DOKUMENTTEXT:

Schernikaus Biografie ist etwas besonderes und kann trotzdem beispielhaft für ein nicht seltenes, widersprüchliches Verhältnis ihrer ehemaligen Bürger:innen zur DDR stehen. Auch ihre Geschichte selbst ist von Widersprüchen durchzogen. Während diese heute gern zugunsten oberflächlicher antikommunistischer Propaganda zugeschüttet werden, lohnt es sich für uns Arbeiter:innen, genauer hinzusehen. Das andere Deutschland ist ein Teil der Geschichte, welches das Bewusstsein insbesondere in Ostdeutschland weiterhin prägt und unsere Gesellschaft beeinflusst.

Gründung unter schwierigen Bedingungen

Die Deutsche Demokratische Republik bestand 40 Jahre. Die Gründung folgte am 7. Oktober 1949 auf die Gründung der Bundesrepublik Deutschland im September. Damit war die Teilung Deutschlands nach dem Zweiten Weltkrieg vorläufig besiegelt.

Die Sowjetunion hatte sich zuvor für ein unabhängiges, neutrales und demokratisches Deutschland eingesetzt. Die Interessen der Westalliierten widersprachen diesen Zielen, die Deutschland vor allem als ihre Außengrenze zur Sowjetunion sahen und ihre Besatzungszonen dementsprechend befestigen wollten.

BEREITGESTELLTES MATERIAL:
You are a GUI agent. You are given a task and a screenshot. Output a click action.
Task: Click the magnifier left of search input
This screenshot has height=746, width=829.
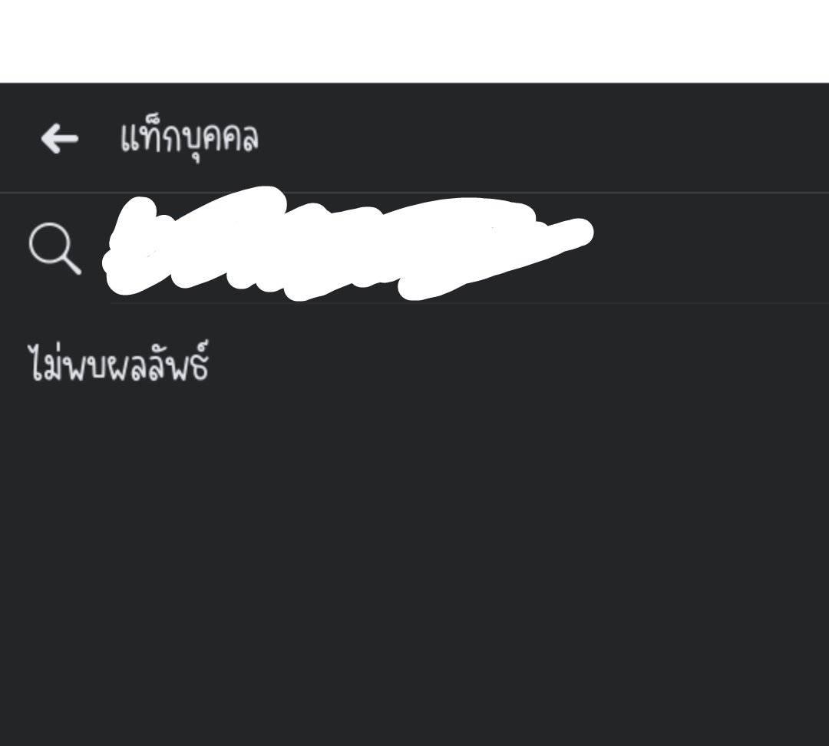coord(55,249)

AUFGABEN:
A. Beantworte anhand des Textes über die DDR die folgenden Fragen:
(i) Wie viele Jahre bestand die DDR?
(ii) An welchem Tag wurde die DDR gegründet?
(iii) Für welche Art von Deutschland hatte sich die Sowjetunion zuvor eingesetzt?
B. Setze den Text über die DDR nach seinem letzten Satz fort.
Das Material wird für die Bearbeitung nicht benötigt.

LÖSUNGEN:
A.
(i) 40 Jahre
(ii) Am 7. Oktober 1949
(iii) Für ein unabhängiges, neutrales und demokratisches Deutschland

B.
Mit dem Entstehen der DDR als deutschem Teilstaat kam es zu einem Umschwung in der politischen Ausrichtung. In den 1950er Jahren bestand der Anspruch, den Sozialismus aufzubauen. Teile der Produktion und des Handels wurden verstaatlicht und die Kollektivierung der Landwirtschaft eingeleitet. Alte NS-Funktionär:innen und Adlige wurden enteignet. Während in der BRD alte Nazi-Funktionäre mit dem Aufbau der Armee und des Geheimdienstes beauftragt wurden, fand dahingehend in der DDR eine konsequentere Entnazifizierung statt. Vor allem Beamt:innen, Mitarbeiter:innen der Justiz und Lehrer:innen aus dem Faschismus wurden fast vollständig entlassen. Die neue Gesellschaft sollte vor allem von den antifaschistischen Widerstandskämpfer:innen aufgebaut werden.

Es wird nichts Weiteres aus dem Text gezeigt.